Consumers may have to pay more for their milk along with others in the supply chain, to resolve a crisis which sees up to 85 per cent of dairy farmers making a loss on production.

With milk prices severely reduced, the average dairy farm will lose £150,000 of income, from milk sales this year. So NFU Scotland and the Scottish Government are in urgent talks to find a way forward in an attempt to save the sector from a pricing regime which has seen a dramatic drop in the money farmers receive.

In 2014 most were receiving around 32p a litre, now it is an average of 20p. However some farmers who are selling to buyers south of border through a co-operative, can get as little as 12p a litre when transport costs are taken deducted.

According to George Jamieson, NFU Scotland's Milk Policy Manager, those farmers who have liquid ‘aligned contracts’ with supermarket chains such as Tesco, still enjoy prices of 30p a litre. “But they only represent 15 per cent of the producers in Scotland. The vast majority are struggling to keep going, receiving prices that can be less than 20p, some as little as 12p.

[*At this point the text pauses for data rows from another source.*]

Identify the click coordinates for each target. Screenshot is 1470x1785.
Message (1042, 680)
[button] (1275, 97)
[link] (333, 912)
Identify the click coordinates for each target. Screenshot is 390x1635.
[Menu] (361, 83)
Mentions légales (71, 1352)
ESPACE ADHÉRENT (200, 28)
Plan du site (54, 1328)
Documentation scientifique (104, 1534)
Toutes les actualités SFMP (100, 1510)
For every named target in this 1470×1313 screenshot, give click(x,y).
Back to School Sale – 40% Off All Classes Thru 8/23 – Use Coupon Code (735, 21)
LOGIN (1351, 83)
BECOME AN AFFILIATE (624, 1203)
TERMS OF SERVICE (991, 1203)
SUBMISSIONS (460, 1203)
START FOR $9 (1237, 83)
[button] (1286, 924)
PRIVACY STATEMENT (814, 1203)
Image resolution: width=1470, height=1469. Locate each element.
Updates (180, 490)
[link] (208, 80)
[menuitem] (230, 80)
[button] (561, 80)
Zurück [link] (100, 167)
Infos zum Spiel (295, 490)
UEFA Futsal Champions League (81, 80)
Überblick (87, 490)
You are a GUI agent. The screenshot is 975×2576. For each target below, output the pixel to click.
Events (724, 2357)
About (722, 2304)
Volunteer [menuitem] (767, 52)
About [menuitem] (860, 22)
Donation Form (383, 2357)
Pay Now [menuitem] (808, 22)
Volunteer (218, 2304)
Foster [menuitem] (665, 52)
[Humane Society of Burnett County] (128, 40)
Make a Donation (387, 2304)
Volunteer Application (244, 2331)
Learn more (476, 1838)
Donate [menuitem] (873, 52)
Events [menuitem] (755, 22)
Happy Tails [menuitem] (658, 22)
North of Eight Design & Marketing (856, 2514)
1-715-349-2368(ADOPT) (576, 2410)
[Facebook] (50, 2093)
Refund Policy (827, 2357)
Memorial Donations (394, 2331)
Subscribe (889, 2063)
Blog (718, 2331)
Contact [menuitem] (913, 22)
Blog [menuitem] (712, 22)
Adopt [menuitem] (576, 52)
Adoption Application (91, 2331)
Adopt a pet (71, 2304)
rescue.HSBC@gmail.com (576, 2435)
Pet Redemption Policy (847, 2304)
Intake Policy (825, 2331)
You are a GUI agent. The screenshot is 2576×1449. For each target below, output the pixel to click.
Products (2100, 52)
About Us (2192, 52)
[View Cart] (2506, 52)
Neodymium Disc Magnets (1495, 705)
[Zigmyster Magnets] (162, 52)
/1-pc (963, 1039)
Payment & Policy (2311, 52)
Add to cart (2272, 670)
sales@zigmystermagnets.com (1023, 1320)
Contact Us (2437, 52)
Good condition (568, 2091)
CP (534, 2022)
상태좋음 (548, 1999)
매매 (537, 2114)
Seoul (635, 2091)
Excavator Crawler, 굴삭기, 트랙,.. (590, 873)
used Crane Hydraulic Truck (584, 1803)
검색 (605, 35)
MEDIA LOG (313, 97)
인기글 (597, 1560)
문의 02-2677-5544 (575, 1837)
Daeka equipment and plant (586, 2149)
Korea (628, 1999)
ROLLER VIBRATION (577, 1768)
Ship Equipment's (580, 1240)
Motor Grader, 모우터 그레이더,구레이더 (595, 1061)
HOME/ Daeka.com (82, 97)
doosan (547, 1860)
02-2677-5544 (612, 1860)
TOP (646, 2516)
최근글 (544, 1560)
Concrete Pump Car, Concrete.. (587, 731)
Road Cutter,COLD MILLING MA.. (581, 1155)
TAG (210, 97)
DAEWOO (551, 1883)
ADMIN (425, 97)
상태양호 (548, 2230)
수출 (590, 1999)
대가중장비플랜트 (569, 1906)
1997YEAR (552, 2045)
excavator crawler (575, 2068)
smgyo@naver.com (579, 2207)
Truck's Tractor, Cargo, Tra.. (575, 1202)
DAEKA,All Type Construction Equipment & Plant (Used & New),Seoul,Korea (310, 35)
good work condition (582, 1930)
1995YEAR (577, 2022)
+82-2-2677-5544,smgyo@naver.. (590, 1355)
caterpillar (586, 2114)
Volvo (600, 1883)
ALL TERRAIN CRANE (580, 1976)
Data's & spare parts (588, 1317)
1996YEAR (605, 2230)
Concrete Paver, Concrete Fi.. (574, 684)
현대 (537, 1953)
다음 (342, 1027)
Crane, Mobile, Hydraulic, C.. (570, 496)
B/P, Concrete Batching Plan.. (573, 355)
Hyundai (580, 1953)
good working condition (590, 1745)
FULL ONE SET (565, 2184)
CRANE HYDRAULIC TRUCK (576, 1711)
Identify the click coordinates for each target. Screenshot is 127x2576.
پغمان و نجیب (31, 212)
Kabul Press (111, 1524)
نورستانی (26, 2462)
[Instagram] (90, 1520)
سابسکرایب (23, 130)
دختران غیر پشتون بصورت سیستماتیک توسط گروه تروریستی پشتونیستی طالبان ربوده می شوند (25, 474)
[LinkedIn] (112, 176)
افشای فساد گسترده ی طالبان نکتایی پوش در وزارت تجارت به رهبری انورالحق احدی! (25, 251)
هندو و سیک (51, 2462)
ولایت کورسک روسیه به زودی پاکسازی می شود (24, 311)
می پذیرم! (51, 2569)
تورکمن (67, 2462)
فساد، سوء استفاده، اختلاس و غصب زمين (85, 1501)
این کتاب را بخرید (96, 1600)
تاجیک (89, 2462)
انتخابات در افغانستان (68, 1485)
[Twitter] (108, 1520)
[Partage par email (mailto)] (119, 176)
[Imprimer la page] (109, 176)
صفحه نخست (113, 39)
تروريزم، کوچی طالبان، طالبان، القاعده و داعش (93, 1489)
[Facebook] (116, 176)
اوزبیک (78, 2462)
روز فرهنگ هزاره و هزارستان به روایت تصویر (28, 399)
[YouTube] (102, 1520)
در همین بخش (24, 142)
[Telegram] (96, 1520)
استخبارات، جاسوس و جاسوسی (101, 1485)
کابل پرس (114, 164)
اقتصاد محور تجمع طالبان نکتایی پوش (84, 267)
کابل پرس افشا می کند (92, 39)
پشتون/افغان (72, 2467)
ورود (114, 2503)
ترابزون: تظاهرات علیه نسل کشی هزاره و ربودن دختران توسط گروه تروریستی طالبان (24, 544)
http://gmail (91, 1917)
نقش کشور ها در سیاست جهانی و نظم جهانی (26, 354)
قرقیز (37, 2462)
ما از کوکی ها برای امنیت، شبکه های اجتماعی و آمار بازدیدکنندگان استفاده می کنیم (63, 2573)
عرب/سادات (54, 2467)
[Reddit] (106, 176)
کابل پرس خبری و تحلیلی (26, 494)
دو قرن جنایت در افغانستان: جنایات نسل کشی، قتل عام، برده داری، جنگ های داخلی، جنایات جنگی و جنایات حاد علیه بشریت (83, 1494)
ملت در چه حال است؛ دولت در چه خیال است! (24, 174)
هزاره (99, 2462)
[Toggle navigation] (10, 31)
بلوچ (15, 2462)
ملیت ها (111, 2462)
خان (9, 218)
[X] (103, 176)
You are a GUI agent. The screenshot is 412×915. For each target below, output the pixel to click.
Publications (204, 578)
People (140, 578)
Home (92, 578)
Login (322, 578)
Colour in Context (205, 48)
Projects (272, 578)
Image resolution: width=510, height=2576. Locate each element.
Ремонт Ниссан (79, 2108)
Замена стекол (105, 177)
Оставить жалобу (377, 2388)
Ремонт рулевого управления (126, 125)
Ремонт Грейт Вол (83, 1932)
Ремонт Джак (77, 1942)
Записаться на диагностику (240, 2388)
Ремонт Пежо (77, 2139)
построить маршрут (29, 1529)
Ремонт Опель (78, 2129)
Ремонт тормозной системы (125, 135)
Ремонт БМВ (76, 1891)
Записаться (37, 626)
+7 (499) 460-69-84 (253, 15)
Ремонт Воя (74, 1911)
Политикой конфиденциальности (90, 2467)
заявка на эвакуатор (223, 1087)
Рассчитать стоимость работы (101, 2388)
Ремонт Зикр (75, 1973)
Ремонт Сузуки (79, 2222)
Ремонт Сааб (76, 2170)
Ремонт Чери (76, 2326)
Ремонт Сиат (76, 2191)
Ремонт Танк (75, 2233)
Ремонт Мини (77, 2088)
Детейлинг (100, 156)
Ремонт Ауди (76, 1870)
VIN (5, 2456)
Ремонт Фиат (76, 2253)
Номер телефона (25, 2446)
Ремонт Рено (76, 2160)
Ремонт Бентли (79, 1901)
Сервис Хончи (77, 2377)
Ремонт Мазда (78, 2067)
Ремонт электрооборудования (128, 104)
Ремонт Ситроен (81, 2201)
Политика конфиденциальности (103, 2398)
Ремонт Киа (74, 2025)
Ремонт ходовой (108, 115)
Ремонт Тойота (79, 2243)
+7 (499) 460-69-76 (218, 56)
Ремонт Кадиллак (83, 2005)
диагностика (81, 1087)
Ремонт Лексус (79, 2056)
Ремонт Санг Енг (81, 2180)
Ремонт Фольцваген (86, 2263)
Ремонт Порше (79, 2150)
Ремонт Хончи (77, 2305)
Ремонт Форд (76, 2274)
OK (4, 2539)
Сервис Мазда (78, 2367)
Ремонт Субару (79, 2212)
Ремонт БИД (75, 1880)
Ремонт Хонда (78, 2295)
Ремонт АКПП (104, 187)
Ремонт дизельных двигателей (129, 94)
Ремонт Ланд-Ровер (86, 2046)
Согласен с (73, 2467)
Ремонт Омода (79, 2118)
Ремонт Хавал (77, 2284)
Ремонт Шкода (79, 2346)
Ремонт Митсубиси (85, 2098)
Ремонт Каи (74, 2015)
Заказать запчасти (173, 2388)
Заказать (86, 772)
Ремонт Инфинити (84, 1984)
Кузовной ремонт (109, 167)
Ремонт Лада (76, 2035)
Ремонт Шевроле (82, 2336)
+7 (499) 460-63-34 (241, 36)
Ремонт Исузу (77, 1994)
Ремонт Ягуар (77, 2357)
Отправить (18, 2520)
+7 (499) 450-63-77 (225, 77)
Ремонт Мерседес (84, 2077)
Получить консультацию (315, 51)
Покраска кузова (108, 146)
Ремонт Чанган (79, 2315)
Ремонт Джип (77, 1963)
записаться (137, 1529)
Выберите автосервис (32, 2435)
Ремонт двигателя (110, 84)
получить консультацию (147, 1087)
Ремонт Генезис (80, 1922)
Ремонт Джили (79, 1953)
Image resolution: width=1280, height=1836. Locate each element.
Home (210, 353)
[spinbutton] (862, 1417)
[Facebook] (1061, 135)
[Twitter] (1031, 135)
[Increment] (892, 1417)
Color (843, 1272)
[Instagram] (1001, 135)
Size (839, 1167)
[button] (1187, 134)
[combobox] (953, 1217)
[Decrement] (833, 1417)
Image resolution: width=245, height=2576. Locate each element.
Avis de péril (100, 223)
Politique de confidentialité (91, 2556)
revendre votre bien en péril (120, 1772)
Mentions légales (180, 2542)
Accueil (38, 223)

“We had thee peaks and three troughs since 2007. But for the farmers this has been the most extreme, going from 32p to well under 20p, and even 12p in the space of a year .The most worrying aspect about this current crisis is not just extent of that drop, but the duration. It started in 2014 and analysts are telling us we are unlikely to be out of it in 2017. That would be three years of declining or flat prices.”

He said there were urgent talks with the Scottish Government to look for solutions.

“The average dairy farm will spend £436,000 a year. So with around a 10p a litre reduction, the average loss in income, for a dairy farmer this year could be £150,000. But despite this the long term prognosis for dairy is still positive. So we have got to get them through this, especially those who are good at their job and want to carry on.”

NFU Scotland representatives are in urgent talks with the Scottish Government and others to look for solutions. One of the things being examined was how to make the whole supply chain bear the brunt of the downturn, and not just the farmer.

“That is the the farmer, the processor, to retailer (supermarkets / other end users) and the consumer, who has been protected from the current difficulties. Many people come into a supermarket to buy milk with a price that had been kept low, but buy other more expensive items when they are there.”

He said that the public had already shown they were willing to support paying more for the farmers’ premium milk which Morrisons had introduced. He believed that showed a reservoir of goodwill on which to build.

He said it was important to understand that this crisis was not just about dairy farmers producing too much milk. It was the result of turbulence in the whole global dairy sector, in which Russia, China and New Zealand played as important role as the dairy farms say in Ayrshire.

In the meantime Scottish dairy farmers were being advised to "reduce production in a rational and well considered way."

It is a similar picture in Northern Ireland where the Fair Price Farming NI group has warned local dairy farmers that if supply does not fall soon, more farmers will fail.

Milk prices are currently around the 16-18p per litre depending on the buyers. But the group says the price is about to fall to 12 pence per litre which could signal the end for many of the region's farm businesses.